WHAT IS EXPECTED: Return the entries below in their exact form, leaving the pictures out.

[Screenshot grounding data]
◆ ◆ ◆ ◆

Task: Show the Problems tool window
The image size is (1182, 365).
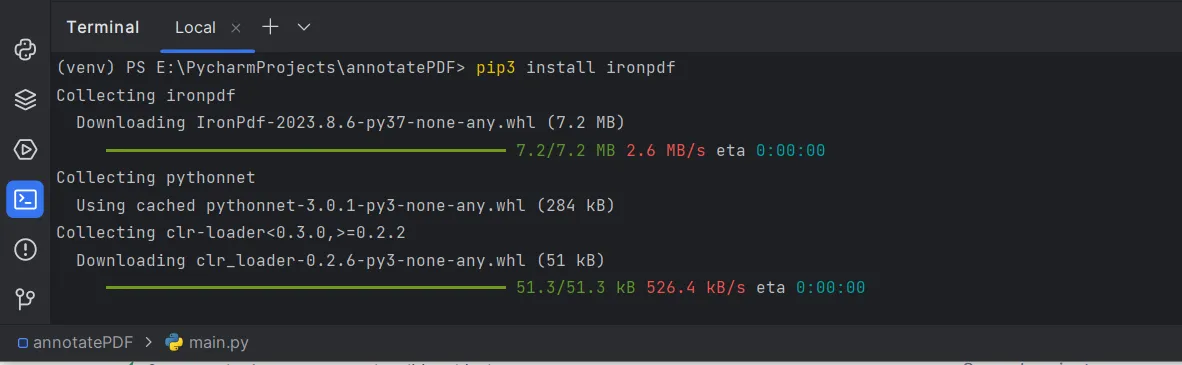Action: tap(25, 249)
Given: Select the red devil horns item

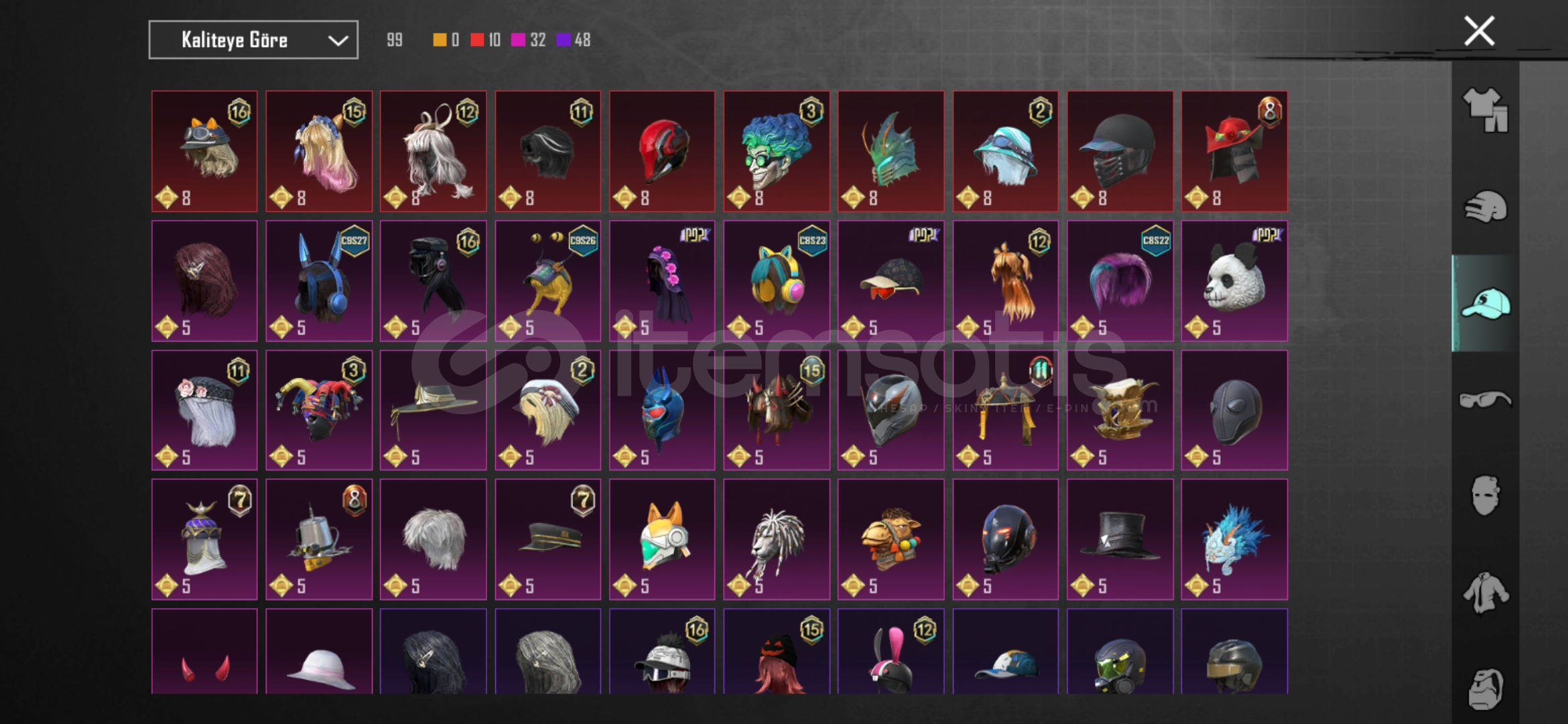Looking at the screenshot, I should (204, 651).
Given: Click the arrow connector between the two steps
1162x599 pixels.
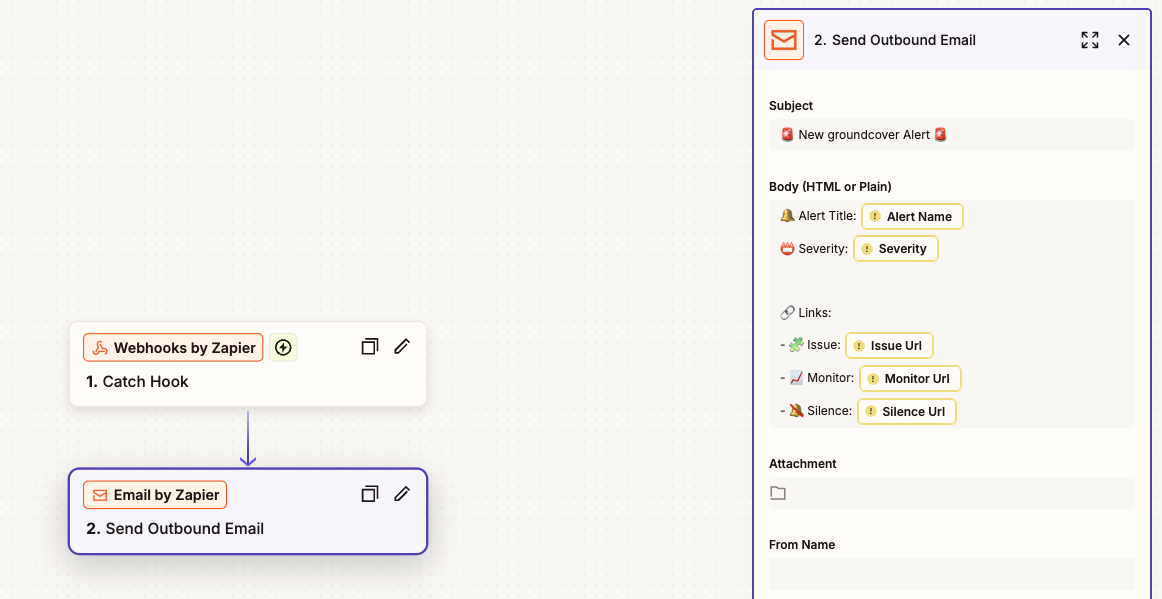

◆ ◆ ◆ ◆

EXERCISE ANSWER:
Task: Show the Problems tool window
The image size is (1182, 365).
Action: tap(25, 249)
Given: Select the red devil horns item

Looking at the screenshot, I should (204, 651).
Given: Click the arrow connector between the two steps
1162x599 pixels.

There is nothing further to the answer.